> Material for this task:
[Start of section]

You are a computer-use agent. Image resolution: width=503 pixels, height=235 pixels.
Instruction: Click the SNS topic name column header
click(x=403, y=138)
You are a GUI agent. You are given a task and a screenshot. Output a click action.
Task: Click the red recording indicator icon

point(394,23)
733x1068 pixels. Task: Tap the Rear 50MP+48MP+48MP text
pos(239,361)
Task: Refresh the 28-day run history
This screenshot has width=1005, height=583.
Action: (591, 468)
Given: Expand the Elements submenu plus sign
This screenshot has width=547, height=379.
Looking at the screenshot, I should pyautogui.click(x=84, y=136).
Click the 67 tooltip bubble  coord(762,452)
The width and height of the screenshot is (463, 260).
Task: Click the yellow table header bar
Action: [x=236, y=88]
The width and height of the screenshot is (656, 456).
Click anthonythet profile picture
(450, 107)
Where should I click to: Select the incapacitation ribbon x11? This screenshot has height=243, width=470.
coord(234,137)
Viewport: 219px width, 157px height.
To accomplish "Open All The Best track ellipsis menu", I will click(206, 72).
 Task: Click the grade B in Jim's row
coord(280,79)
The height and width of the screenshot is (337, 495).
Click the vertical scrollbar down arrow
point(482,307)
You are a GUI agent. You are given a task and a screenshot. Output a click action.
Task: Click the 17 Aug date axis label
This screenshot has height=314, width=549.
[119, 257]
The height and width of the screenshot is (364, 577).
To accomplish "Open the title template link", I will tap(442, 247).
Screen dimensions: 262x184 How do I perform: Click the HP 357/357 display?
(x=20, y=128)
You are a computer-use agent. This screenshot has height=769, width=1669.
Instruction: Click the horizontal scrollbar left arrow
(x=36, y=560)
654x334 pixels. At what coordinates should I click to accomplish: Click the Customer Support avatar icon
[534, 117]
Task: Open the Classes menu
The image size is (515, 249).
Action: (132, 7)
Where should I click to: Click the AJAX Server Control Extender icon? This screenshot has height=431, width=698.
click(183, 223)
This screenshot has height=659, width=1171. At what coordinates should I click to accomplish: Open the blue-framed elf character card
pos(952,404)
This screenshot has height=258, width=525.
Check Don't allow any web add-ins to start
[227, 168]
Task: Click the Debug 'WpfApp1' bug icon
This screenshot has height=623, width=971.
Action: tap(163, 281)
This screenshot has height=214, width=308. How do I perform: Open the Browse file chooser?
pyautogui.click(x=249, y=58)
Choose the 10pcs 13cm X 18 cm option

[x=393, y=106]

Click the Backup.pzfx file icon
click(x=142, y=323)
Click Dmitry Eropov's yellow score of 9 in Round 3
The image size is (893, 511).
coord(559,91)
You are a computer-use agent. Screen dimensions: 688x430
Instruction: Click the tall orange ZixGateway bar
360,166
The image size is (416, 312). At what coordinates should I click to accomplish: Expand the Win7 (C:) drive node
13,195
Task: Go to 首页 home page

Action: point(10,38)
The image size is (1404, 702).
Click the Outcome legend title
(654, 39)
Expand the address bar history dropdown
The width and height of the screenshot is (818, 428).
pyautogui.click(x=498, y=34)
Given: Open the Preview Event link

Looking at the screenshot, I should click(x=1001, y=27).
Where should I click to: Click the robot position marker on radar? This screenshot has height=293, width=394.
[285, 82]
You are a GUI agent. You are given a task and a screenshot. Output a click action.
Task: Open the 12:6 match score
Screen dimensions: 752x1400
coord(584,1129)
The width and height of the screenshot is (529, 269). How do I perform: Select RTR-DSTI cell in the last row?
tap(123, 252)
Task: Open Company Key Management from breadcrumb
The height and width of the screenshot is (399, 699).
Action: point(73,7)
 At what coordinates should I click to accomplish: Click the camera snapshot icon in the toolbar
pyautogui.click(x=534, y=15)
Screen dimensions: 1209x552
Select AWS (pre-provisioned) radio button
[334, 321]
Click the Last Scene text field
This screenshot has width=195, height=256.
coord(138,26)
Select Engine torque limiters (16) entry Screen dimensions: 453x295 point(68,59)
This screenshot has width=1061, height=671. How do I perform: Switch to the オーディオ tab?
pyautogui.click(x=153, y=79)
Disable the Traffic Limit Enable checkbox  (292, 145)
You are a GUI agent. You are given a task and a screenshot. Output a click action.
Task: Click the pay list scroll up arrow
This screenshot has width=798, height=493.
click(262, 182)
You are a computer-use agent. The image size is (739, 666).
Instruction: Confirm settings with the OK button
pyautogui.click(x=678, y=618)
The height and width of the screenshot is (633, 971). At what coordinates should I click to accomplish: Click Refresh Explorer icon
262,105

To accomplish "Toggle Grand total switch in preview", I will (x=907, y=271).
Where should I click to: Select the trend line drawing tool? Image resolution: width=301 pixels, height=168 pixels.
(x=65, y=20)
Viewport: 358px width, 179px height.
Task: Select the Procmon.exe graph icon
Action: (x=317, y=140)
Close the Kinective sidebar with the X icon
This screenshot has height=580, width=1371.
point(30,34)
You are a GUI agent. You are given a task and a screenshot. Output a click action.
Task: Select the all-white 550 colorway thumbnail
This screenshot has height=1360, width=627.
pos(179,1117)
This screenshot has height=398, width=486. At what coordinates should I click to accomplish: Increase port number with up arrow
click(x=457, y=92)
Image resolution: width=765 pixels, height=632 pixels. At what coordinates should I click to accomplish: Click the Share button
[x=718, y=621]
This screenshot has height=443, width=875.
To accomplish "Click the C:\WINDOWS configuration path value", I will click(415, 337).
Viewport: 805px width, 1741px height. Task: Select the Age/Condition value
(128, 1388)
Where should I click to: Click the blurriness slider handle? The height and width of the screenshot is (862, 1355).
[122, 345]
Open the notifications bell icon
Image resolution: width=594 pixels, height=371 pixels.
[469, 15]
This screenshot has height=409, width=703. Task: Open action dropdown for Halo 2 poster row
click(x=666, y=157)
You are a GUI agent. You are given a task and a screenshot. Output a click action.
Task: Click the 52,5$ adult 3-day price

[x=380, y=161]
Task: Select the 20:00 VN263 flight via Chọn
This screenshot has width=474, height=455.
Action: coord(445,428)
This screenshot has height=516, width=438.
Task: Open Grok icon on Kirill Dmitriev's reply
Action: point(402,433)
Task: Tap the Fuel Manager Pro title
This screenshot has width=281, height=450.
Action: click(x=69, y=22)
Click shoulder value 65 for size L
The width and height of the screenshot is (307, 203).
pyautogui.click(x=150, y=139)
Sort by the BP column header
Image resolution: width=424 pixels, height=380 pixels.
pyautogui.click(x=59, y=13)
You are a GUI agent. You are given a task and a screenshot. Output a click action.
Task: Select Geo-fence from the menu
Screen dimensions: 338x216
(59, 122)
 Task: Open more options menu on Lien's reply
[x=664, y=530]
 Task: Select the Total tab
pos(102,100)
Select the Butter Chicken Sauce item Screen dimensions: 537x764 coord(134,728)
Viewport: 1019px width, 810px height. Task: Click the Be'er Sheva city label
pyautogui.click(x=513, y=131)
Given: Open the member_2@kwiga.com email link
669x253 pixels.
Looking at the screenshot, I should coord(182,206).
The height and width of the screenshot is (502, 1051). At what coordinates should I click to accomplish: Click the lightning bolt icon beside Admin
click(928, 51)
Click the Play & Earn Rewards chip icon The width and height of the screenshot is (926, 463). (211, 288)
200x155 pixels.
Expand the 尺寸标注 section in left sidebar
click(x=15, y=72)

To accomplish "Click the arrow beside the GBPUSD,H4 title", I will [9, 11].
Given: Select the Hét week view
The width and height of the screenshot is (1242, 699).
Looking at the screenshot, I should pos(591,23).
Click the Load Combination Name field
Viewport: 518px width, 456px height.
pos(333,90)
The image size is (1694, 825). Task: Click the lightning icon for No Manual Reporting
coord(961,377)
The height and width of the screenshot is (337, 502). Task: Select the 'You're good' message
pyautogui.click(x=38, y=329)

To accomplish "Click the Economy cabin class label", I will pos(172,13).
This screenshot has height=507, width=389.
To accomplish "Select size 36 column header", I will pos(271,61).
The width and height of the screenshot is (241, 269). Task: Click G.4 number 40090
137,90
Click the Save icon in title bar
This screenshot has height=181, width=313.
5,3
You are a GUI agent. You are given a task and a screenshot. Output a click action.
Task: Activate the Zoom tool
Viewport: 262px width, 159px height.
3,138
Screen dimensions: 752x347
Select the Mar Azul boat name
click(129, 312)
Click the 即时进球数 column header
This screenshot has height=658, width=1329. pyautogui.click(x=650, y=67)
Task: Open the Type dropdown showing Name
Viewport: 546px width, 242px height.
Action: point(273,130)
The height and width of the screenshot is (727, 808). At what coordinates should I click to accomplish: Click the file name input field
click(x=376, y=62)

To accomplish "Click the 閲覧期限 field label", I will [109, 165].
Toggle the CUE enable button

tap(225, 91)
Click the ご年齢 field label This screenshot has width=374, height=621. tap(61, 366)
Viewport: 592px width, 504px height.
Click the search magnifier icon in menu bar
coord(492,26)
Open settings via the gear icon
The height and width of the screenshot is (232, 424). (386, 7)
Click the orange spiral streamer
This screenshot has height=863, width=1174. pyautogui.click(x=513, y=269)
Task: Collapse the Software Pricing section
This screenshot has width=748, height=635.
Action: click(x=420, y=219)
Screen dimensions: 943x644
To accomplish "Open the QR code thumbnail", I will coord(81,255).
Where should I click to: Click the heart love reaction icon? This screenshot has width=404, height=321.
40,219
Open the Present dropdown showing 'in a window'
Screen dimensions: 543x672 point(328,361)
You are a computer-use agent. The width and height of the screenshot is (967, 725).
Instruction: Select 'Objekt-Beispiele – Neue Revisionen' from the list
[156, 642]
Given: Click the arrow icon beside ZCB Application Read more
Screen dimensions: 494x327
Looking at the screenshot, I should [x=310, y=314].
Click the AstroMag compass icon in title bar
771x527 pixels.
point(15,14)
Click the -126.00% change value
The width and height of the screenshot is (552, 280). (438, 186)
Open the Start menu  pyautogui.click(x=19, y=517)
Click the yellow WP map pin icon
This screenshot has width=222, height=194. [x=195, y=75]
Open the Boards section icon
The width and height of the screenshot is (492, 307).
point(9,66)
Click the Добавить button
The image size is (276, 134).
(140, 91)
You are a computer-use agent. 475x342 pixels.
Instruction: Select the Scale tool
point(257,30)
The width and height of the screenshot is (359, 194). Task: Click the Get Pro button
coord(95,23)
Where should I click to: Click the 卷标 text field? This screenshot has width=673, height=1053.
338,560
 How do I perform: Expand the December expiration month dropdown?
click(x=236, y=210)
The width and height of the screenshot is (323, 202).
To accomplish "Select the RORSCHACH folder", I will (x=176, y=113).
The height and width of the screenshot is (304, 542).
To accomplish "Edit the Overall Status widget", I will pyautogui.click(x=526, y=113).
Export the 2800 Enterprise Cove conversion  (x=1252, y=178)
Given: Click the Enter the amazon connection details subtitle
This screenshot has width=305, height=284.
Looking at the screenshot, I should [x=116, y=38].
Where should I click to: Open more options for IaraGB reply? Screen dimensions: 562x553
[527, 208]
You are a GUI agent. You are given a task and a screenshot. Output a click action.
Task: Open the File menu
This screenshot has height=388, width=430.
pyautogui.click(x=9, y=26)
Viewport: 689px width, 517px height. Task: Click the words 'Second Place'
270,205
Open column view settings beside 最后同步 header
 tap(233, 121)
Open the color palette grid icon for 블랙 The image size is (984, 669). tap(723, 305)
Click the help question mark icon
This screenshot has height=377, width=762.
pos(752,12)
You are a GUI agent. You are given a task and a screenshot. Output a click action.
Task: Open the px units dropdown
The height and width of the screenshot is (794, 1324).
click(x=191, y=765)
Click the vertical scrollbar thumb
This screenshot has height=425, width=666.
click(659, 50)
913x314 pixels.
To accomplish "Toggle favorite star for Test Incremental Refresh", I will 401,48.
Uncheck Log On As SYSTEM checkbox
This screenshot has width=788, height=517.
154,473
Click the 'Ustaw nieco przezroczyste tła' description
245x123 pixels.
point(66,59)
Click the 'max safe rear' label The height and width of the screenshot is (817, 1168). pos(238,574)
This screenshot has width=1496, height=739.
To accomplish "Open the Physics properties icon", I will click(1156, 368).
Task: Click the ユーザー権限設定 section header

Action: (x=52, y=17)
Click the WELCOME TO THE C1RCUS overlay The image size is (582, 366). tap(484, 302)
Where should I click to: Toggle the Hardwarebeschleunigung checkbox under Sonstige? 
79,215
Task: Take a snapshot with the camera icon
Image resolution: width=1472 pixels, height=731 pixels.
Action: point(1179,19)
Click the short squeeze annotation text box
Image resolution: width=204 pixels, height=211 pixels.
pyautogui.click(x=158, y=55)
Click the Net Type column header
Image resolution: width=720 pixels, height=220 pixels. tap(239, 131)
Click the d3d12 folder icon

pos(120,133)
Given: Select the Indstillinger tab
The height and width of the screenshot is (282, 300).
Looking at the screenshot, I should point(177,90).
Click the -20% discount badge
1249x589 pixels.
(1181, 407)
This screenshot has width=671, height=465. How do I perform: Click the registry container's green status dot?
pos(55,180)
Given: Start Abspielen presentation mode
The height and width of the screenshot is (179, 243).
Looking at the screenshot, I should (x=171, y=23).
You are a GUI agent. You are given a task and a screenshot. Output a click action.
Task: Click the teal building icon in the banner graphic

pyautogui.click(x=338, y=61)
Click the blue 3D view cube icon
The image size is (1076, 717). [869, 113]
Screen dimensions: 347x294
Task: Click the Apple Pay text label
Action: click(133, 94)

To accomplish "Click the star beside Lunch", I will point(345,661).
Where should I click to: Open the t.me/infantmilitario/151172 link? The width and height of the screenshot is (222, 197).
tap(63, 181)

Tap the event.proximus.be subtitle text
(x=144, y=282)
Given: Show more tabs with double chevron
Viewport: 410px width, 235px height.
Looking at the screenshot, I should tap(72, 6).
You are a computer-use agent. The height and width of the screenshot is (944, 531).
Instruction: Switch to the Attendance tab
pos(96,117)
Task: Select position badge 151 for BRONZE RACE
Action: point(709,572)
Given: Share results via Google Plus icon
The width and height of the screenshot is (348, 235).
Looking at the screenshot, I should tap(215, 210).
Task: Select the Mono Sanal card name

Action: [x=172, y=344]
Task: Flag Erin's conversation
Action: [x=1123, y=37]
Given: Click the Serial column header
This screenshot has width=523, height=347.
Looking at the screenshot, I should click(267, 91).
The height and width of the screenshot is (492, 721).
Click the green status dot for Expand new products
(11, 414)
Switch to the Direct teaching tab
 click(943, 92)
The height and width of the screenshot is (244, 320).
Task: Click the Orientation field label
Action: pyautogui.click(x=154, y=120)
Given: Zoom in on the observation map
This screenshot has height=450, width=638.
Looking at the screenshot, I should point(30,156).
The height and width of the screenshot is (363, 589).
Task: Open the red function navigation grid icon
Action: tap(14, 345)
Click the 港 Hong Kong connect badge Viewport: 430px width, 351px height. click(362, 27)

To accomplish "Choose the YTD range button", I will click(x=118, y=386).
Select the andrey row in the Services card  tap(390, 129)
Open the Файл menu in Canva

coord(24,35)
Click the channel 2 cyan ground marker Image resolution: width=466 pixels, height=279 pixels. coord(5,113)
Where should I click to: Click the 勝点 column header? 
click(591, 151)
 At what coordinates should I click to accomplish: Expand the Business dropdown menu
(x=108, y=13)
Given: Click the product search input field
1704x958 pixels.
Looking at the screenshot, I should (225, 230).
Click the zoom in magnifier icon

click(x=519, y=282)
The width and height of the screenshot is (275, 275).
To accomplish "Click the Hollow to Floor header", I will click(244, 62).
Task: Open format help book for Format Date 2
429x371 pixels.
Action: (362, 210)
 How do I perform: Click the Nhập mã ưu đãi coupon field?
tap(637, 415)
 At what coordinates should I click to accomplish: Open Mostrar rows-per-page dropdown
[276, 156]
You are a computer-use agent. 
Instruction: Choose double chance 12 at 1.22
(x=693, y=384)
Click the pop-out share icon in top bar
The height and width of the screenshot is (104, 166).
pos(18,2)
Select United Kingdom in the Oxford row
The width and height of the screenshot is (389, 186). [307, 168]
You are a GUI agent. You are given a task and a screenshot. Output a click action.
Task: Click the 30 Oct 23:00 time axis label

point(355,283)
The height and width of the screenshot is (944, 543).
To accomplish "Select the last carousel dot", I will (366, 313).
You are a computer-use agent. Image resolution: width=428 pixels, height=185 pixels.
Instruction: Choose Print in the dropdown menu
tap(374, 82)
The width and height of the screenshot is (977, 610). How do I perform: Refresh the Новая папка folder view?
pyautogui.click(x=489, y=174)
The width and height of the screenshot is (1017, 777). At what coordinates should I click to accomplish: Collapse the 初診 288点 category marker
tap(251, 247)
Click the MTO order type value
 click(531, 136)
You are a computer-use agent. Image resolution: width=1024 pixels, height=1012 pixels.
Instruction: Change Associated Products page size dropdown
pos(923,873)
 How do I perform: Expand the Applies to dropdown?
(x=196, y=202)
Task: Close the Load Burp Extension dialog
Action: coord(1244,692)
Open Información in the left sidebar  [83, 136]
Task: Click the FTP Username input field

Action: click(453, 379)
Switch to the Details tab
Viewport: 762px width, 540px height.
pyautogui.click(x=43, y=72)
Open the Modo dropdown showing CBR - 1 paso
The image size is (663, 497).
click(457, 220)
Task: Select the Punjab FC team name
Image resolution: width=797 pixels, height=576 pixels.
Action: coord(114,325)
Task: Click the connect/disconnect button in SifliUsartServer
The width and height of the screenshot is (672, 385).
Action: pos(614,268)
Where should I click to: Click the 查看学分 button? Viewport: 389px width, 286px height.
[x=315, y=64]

[End of section]

Check every line of the records, and copy the ones that hold the word "help".

Click the help question mark icon
Task: Open format help book for Format Date 2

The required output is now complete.